Segue a tradução do ‘Guia para criar boas filhas plutônicas’ da religião extraterrestre remota, que serve como uma luva para nossos sacerdotes modernos:

  1. O objetivo desse documento é orientar os pais para as armadilhas da criação de meninas, esses seres frágeis que são facilmente cooptados pelos demônios. O Guia foi escrito pelos seguintes motivos:
  • Queremos que nossas filhas vão para o Paraíso, já que lá são necessárias para continuar nos servindo.
  • Queremos que sejam boas filhas, tementes aos Deuses e fiéis servidoras de seus pais.
  • Queremos que tenham mais deveres que direitos, pois assim convém ao nosso patriarcado e contradizemos as intenções do maléfico time dos demônios.
  • Finalmente, desejamos ardentemente ampliar a oferta de boas esposas, tão importantes para o conforto de nossos valorosos guerreiros.

2. É fundamental que se escolha um bom nome, de preferência de cunho religioso, para nossas meninas, evitando nomeá-las com alcunhas de atrizes ou cantoras, para que não se inspirem pelo pecado.

3. Desde muito cedo, ensinar-lhes prenda; uma mulher de família deve ser prendada. Um bom começo é fazê-las servir aos irmãos varões em primeiro lugar, pois estes estarão ocupados aprendendo a arte da guerra.

4. Desde sempre, elas devem aprender a obedecer sem questionamentos, pois é sabido que mulheres não possuem arcabouço intelectual para elaborar contestações.

5. A formação intelectual das meninas não deve exceder jamais a dos filhos homens. Elas devem saber ler para poder seguir receitas de pratos que vão alimentar os guerreiros, podem também ser treinadas para ajudar os filhos nas lições mais elementares (habilidade não obrigatória).
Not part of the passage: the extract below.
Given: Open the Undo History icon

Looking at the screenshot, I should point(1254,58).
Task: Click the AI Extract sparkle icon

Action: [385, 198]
Se as educarmos além disso, cruzamos uma linha perigosa, pois as mulheres, como sabido, são seres facilmente influenciados pelos rabudos, e poderiam desvirtuar a sociedade. Se uma menina insistir em estudar mais que seus irmãos varões, deve ser exemplarmente castigada, pois a educação superior, está mais que provado, conspurca a alma feminina.

6. Se acaso o marido exorbitar de suas maneiras e tratar a esposa de forma brusca (e até mesmo violenta), o Sacerdote deve ser consultado e convencê-la a perdoar, já que o marido sempre saberá o que é melhor para toda a família.

7. Se acaso houver evidências de que o marido é adúltero, novamente o Sacerdote deve ser consultado e convencê-la a perdoar, porque os hormônios masculinos são impositivos e o homem não tem culpa de haver tantas tentações demoníacas na forma de mulher.

8. Os livros devem ser proibidos às mulheres, pois o ato de ler degenera suas mentes e as tornam mais susceptíveis às tentações demoníacas. A exceção deve ser a leitura das escrituras sagradas, mas sempre supervisionadas por um Sacerdote e nunca devem ler as escrituras em profundidade, seria perda de tempo, já que elas têm um arcabouço intelectual limitado.

9. Se uma filha é pega escrevendo, deve ser rapidamente castigada. As mulheres que escrevem atraem os demônios.

10. Quando uma filha está prometida em casamento, deve ser separada das outras e treinada pelas mulheres mais velhas da família a estar sempre disponível ao apetite sexual de seu futuro varão. O contrário deve ser desincentivado, já que a vulgaridade aproxima a mulher dos demônios.

11. Por fim, as filhas, desde cedo, devem se preparar para parir grandes proles, para que nosso reino jamais desapareça da face do planeta. O nascimento de pequenos varões deve ser sempre premiado com mel e néctar; o nascimento de filhas deve ser sempre resguardado com escuridão e silêncio.

Como pôde uma civilização adotar valores tão abjetos? Nós, terráqueos azulados e escamosos, temos muito a aprender com os erros dos Plutônicos!